## begin AVAILABLE DATA

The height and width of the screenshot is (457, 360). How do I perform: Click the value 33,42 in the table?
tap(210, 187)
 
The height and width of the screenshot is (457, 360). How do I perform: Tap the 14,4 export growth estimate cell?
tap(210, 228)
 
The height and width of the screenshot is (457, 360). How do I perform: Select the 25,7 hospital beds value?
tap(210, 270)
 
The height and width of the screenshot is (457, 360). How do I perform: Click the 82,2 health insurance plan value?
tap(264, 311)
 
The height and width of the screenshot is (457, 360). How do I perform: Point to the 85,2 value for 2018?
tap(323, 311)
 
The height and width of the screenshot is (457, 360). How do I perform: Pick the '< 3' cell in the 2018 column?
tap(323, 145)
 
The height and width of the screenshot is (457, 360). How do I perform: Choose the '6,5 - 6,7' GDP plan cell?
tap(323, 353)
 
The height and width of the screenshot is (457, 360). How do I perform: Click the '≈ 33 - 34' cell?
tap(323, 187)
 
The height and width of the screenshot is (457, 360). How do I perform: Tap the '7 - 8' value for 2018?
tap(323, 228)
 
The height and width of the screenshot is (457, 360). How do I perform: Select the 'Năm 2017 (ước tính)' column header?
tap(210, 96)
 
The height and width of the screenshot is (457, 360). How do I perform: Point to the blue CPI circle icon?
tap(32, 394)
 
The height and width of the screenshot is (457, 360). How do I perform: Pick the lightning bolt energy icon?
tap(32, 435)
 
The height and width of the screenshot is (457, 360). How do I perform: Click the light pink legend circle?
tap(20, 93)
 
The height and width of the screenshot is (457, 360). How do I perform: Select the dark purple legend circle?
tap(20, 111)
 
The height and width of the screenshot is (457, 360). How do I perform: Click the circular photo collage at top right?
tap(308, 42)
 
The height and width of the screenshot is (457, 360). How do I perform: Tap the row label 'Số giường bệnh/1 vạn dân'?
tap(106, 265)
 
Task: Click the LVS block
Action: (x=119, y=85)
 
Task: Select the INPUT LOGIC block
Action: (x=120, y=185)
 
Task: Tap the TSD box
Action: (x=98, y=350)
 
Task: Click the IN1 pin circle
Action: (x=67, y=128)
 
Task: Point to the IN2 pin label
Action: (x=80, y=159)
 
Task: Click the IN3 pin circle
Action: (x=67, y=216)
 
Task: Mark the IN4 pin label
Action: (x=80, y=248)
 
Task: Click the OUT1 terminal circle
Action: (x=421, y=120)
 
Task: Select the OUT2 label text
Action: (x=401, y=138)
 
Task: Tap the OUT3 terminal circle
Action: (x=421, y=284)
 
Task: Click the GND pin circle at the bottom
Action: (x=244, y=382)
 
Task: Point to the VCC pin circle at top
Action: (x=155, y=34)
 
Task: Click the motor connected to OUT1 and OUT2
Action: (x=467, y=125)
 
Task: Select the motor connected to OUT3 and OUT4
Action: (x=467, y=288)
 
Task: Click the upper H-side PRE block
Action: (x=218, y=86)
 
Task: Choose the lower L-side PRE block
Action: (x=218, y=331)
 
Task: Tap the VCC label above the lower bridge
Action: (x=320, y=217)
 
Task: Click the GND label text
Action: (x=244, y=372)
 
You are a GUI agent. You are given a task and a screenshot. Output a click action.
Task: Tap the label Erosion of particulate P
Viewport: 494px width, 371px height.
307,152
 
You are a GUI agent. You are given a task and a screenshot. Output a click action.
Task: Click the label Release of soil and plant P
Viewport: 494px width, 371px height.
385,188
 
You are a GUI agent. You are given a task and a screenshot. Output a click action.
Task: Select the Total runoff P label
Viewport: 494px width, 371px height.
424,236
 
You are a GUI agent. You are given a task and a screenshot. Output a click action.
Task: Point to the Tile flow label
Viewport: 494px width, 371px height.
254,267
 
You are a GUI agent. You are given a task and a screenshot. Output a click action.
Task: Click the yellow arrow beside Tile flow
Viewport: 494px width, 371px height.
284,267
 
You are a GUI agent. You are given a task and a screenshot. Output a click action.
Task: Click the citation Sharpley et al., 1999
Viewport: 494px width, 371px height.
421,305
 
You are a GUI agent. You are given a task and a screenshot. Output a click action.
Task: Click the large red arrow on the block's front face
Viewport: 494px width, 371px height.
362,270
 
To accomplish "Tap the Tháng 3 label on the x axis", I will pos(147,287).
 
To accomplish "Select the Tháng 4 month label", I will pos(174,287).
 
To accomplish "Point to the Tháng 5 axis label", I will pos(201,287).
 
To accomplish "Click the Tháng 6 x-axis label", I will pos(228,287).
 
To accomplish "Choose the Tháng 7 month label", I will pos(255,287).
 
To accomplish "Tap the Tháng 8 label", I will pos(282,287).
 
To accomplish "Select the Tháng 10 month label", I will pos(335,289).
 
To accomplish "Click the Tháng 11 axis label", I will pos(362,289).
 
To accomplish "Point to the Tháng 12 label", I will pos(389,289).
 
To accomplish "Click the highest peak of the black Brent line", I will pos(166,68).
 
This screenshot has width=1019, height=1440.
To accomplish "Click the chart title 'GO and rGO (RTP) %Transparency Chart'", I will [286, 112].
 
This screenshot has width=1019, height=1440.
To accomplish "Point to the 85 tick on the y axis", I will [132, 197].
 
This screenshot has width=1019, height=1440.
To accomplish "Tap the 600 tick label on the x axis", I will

## end AVAILABLE DATA

_WHAT YOU ARE ASKED TO DO_.
Find every line in the rows above that contains the word "flow", and copy each one in full.

_RESULT BELOW_.
Task: Point to the Tile flow label
Task: Click the yellow arrow beside Tile flow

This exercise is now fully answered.